- Instructor: Tom van Nuenen
- Email: [email protected]
This repo contains a number of notebooks for the 2021 Digital Humanities course at SISU in May - June 2021, which investigates the possibilities and pitfalls of computational text research for humanities students.
For centuries, the humanities has operated through the close reading of cultural objects: reading to uncover layers of meaning that lead to deep comprehension. Such ‘close’ approaches are increasingly replaced by ‘distant’ methods that rely on programmatic modeling and corpus linguistics. This allows researchers to focus on units that are much smaller or much larger than the singular case study, text, or author – words, topics, genres, themes, and so on. Close and distant reading are especially relevant in a context of social media, which are marked by the spread of disinformation – captured in terms such as post-truth, filter bubbles, and clickbait. The visibility of online content often seems to be informed more by virality and controversy than by truthfulness and dialogue. How can we understand the large quantities of social data on online platforms in order to reveal ideologies, biases, and controversies? In this course, we will engage with social media data in order to uncover such patterns of meaning-making. Using a variety of strategies of textual and data analysis (e.g. tf-idf, topic modeling and word embeddings), students will learn to apply and critically reflect on corpus linguistics with a critical and explorative mindset. We will focus on the discursive ways in which facts and opinions are negotiated within communities, and the patterns and biases that appear in natural language.
This course will realize the following learning outcomes:
- Attain knowledge and understanding of the epistemological potentials and pitfalls of several popular quantitative approaches to text analysis.
- Apply textual and language analysis methods to contemporary datasets taken from social media.
- Demonstrate an awareness of the norms and presuppositions in quantitative methodological frameworks.

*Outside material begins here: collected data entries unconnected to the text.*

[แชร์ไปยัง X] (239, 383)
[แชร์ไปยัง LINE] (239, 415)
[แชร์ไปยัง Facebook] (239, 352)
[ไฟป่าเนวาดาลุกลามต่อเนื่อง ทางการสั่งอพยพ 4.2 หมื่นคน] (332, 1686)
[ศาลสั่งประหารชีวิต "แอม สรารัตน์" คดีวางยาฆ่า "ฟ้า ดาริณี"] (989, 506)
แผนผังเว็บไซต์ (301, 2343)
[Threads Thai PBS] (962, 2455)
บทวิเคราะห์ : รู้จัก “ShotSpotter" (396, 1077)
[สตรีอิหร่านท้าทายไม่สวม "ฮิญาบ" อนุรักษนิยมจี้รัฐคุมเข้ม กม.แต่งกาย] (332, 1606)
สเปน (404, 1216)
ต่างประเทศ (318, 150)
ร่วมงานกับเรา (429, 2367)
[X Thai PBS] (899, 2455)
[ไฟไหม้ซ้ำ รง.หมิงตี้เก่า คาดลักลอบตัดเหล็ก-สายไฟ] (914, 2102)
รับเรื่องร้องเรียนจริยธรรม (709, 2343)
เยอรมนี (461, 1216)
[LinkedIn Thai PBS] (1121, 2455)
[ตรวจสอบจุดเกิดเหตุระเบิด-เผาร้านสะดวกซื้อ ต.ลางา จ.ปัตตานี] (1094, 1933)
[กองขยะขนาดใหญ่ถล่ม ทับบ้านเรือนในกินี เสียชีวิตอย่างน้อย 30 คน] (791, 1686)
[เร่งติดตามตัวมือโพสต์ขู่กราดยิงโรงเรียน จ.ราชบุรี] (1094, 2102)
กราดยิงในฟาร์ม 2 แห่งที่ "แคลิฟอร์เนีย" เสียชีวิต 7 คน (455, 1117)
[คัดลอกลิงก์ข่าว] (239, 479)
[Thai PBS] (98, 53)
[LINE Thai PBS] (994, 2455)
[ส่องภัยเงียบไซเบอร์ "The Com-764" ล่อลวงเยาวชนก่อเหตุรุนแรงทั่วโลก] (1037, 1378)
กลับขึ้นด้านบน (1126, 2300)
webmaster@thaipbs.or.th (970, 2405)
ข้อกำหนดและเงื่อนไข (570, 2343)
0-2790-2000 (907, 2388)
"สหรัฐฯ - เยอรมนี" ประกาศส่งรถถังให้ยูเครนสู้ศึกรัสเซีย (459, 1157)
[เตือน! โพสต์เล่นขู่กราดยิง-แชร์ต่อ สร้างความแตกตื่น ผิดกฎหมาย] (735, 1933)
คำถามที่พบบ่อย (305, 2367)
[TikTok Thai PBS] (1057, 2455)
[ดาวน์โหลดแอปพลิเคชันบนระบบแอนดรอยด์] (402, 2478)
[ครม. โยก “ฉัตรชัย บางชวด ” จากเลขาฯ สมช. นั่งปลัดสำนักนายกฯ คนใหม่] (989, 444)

- Applying quantitative methods from the Digital Humanities with a critical and explorative mindset.
Introduction to Jupyter Notebooks, class repositories; working through some programming fundamentals in Python.
Exploring basic operations on Pandas DataFrames when dealing with social data. Preprocessing data and comparing datasets using tfidf.
Introduction to distant reading using NLTK and Pandas.
Exploring topic modeling as one way to move beyond the author and explore discursive patterns in our data. Using topic modeling findings to engage in a close reading.
Introducing Word Embeddings through Word2Vec in Python. Critical discussion about the concerns of bias implicit in Word Embeddings models.
Exploring how to analyze language biases using Word Embeddings methods.
Note that there are two optional notebooks for those who are interested: one on linear regression, and one on Naive Bayes classification and sentiment analysis.